Required work:
- A) Translate this sentence from the forum thread on the GFOR error into Spanish: "You can call the function in the following manner."
- B) Write the next part of the forum thread on the GFOR error, picking up after its final post.

Start Text shown

Re: src/gena/reduce.cpp:320: error: GFOR not supported

Postby pavanky » Tue Feb 11, 2014 11:53 pm

Hi,

There seem to be a couple of problems that we need to fix internally. For now I am going to give you a work around that does convolution in frequency domain that is vectorized without using GFOR.

Code: Select all
array ConvolveValid4d(const array& a, const array& b) {
    int full0 = a.dims(0) + b.dims(0) - 1;
    int full1 = a.dims(1) + b.dims(1) - 1;
    int tileA = a.dims(2);
    int tileB = b.dims(2);
    array A = constant(0, full0, full1, tileA);
    array B = constant(0, full0, full1, tileB);

    A(seq(a.dims(0)), seq(a.dims(1)), span) = a;
    B(seq(b.dims(0)), seq(b.dims(1)), span) = b;

    A = moddims(A, full0 * full1, tileA);   
    B = moddims(B, full0 * full1, 1, tileB);

    array AA = tile(A, 1, 1, tileB);
    array BB = tile(B, 1, tileA, 1);

    AA = moddims(AA, full0, full1, tileA * tileB);
    BB = moddims(BB, full0, full1, tileA * tileB);
    array C = real(ifft2(fft2(AA) * fft2(BB)));

    int start0 = b.dims(0) - 1;
    int start1 = b.dims(1) - 1;
    seq output_dim0 = start0 + seq(a.dims(0) - b.dims(0) + 1);
    seq output_dim1 = start1 + seq(a.dims(1) - b.dims(1) + 1);
    array c = C(output_dim0, output_dim1, span);
    return c;
}


You can call the function in the following manner.

Code: Select all
   array b = randn(1, 1, 128);
   array output_batch = ConvolveValid4d(data, W);
   output_batch = moddims(output_batch, 121, 10, 128) + tile(b, 121, 10);
Pavan Yalamanchili,
ArrayFire
--
~ If it is not broken, you have not tried hard enough ~
User avatar
pavanky
Site Admin
 
Posts: 1123
Joined: Mon Mar 15, 2010 7:39 pm
Location: Atlanta, GA

Re: src/gena/reduce.cpp:320: error: GFOR not supported

Postby rm9 » Wed Feb 12, 2014 9:05 am

Thanks, it worked but it seems very slow compared to gfor.

End Text shown
Start Information provided

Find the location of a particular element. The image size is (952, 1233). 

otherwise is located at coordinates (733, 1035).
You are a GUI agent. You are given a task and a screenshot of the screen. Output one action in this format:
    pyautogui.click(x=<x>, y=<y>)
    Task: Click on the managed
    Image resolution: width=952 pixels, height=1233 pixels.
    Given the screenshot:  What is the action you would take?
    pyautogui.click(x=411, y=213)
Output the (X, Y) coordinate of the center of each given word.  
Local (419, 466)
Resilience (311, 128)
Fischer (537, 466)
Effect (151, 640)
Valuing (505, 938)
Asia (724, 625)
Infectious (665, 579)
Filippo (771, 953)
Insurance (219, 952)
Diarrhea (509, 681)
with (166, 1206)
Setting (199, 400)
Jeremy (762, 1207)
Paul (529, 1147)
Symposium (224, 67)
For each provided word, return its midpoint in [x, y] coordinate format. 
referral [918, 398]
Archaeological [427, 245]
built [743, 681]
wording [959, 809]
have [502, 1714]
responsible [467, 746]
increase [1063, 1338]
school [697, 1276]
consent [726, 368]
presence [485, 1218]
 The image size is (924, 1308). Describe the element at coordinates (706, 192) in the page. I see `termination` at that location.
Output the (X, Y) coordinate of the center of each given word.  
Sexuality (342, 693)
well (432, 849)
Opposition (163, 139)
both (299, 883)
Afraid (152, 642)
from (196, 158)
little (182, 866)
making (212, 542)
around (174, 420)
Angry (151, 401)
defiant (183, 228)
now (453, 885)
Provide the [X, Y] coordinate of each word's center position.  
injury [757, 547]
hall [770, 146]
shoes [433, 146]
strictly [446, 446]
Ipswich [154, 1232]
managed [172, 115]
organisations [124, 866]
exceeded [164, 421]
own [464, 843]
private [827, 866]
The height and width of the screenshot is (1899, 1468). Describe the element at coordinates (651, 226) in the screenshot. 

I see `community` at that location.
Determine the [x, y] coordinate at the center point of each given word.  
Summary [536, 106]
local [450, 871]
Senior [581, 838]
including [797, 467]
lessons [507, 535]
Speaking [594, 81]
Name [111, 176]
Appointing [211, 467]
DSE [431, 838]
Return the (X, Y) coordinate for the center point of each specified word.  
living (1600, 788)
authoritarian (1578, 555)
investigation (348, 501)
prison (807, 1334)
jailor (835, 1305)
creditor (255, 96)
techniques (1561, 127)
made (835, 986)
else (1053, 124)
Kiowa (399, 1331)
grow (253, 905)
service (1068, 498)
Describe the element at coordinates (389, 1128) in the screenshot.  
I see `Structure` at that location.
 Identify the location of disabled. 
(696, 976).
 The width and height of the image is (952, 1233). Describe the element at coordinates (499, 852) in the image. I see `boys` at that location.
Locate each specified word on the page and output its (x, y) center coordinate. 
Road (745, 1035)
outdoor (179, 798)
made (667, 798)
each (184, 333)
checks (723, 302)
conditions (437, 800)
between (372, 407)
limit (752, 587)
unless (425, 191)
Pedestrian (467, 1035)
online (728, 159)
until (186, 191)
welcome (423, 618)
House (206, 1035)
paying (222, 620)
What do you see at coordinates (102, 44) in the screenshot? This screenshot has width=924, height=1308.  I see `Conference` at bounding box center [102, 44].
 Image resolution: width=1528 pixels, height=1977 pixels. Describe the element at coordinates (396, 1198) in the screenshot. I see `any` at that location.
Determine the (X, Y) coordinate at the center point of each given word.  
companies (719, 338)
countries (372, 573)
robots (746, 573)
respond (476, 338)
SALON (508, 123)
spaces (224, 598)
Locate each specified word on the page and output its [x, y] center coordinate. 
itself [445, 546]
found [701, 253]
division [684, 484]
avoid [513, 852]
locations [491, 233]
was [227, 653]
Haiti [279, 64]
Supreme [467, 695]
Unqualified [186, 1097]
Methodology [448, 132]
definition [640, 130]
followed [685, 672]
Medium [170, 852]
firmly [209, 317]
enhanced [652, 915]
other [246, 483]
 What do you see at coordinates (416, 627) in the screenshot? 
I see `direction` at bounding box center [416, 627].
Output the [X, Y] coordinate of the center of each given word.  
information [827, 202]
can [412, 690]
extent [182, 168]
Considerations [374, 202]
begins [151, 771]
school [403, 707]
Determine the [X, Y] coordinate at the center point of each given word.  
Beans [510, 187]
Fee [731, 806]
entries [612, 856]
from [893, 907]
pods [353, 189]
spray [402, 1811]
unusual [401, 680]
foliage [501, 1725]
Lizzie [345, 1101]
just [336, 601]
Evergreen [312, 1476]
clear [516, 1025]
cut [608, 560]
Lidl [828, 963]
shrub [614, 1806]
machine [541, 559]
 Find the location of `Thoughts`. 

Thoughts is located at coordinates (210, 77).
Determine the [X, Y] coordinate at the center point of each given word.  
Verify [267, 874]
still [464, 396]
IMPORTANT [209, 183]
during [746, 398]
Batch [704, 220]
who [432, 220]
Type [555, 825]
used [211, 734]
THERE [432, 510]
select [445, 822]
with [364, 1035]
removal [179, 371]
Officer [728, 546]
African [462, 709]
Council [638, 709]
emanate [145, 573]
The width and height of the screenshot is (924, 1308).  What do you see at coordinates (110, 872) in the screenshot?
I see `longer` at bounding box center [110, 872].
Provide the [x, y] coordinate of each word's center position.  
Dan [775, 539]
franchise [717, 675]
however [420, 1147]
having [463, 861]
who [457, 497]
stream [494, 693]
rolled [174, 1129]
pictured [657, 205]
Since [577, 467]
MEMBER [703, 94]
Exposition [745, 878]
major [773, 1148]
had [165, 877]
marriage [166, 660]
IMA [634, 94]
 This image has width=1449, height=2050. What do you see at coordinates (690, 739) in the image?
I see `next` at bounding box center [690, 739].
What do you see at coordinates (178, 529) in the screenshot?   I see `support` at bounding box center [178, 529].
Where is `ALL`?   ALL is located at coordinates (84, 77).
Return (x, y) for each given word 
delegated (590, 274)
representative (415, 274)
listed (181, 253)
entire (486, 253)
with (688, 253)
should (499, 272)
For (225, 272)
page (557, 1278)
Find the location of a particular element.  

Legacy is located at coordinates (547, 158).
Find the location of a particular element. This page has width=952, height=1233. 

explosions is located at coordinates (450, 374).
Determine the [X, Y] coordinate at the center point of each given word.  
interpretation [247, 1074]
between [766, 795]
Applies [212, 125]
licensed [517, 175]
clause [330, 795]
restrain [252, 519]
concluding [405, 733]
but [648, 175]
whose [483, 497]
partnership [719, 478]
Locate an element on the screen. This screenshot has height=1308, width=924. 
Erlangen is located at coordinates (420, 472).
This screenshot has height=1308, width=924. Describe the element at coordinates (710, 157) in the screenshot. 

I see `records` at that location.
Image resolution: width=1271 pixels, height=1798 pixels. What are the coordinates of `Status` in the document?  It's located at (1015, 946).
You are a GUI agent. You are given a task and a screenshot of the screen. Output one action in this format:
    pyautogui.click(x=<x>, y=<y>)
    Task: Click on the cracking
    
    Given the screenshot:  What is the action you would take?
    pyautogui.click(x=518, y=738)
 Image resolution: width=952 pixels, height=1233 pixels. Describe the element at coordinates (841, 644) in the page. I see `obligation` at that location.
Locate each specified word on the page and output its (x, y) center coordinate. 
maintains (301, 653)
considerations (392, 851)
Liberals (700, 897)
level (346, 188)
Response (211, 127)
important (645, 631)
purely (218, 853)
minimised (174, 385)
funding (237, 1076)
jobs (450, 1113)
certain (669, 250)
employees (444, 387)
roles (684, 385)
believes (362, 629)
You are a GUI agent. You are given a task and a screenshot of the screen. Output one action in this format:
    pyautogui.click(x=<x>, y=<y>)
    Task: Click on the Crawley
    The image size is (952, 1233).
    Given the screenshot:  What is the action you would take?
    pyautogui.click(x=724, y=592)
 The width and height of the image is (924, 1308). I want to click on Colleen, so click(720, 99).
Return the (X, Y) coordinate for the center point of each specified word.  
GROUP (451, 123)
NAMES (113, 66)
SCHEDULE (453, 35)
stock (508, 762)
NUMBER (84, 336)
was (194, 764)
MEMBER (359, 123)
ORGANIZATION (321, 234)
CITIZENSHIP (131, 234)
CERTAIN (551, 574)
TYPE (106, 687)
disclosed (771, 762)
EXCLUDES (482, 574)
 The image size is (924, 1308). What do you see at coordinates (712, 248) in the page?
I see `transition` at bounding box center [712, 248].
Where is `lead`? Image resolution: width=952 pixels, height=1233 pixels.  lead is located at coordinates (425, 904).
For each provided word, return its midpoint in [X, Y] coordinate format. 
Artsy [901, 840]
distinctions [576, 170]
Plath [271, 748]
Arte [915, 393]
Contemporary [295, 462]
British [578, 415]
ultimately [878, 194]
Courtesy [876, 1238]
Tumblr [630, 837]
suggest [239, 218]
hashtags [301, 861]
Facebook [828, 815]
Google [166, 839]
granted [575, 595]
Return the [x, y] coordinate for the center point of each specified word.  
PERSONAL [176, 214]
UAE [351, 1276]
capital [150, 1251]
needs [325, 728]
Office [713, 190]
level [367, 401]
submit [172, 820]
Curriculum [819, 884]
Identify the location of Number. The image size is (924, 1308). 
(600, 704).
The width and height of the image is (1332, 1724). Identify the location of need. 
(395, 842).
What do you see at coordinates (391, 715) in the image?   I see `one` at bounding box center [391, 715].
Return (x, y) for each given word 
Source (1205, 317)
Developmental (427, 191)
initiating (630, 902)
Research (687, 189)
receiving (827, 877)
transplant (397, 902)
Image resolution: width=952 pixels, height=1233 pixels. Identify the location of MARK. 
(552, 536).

End Information provided

Task-by-task results:
- A) Puede llamar a la función de la siguiente manera.

- B)
rm9
 
Posts: 54
Joined: Thu Jan 30, 2014 5:44 am

Re: src/gena/reduce.cpp:320: error: GFOR not supported

Postby pavanky » Wed Feb 12, 2014 11:27 am

Oops, I forgot that ffts were slow for non powers of 2. Here is a fixed version.

Code: Select all
// from http://graphics.stanford.edu/~seander/bithacks.html#RoundUpPowerOf2                                                                                                                   
static inline unsigned RoundUpPowerOf2(unsigned x)
{
    x = x - 1;
    x = x | (x >> 1);
    x = x | (x >> 2);
    x = x | (x >> 4);
    x = x | (x >> 8);
    x = x | (x >>16);
    return x + 1;
}


array ConvolveValid4d(const array& a, const array& b) {
    unsigned full0 = a.dims(0) + b.dims(0) - 1;
    unsigned full1 = a.dims(1) + b.dims(1) - 1;
    full0 = RoundUpPowerOf2(full0);
    full1 = RoundUpPowerOf2(full1);

    int tileA = a.dims(2);
    int tileB = b.dims(2);
    array A = constant(0, full0, full1, tileA);
    array B = constant(0, full0, full1, tileB);

    A(seq(a.dims(0)), seq(a.dims(1)), span) = a;
    B(seq(b.dims(0)), seq(b.dims(1)), span) = b;

    A = moddims(A, full0 * full1, tileA);
    B = moddims(B, full0 * full1, 1, tileB);

    array AA = tile(A, 1, 1, tileB);
    array BB = tile(B, 1, tileA, 1);

    AA = moddims(AA, full0, full1, tileA * tileB);
    BB = moddims(BB, full0, full1, tileA * tileB);
    array C = real(ifft2(fft2(AA) * fft2(BB)));

    int start0 = b.dims(0) - 1;
    int start1 = b.dims(1) - 1;
    seq output_dim0 = start0 + seq(a.dims(0) - b.dims(0) + 1);
    seq output_dim1 = start1 + seq(a.dims(1) - b.dims(1) + 1);
    array c = C(output_dim0, output_dim1, span);
    return c;
}


Please do not compare the performance with the gfor version. Especially when it is giving the wrong answers. It may not be doing the complete operations as requested.
Pavan Yalamanchili,
ArrayFire
--
~ If it is not broken, you have not tried hard enough ~
User avatar
pavanky
Site Admin
 
Posts: 1123
Joined: Mon Mar 15, 2010 7:39 pm
Location: Atlanta, GA

Re: src/gena/reduce.cpp:320: error: GFOR not supported

Postby rm9 » Wed Feb 12, 2014 11:48 am

I see, thanks. I will eagerly wait for the next version. :)
rm9
 
Posts: 54
Joined: Thu Jan 30, 2014 5:44 am

Re: src/gena/reduce.cpp:320: error: GFOR not supported

Postby pavanky » Fri Feb 14, 2014 2:27 pm

Hi Ran,

We narrowed down the problem to the convolution working with two different tile sizes.

i.e. you have matrix A of size [a1, a2, a3] and matrix B of size [b1, b2, b3] and you want to generate matrix C of size [c1, c2, a3, b3].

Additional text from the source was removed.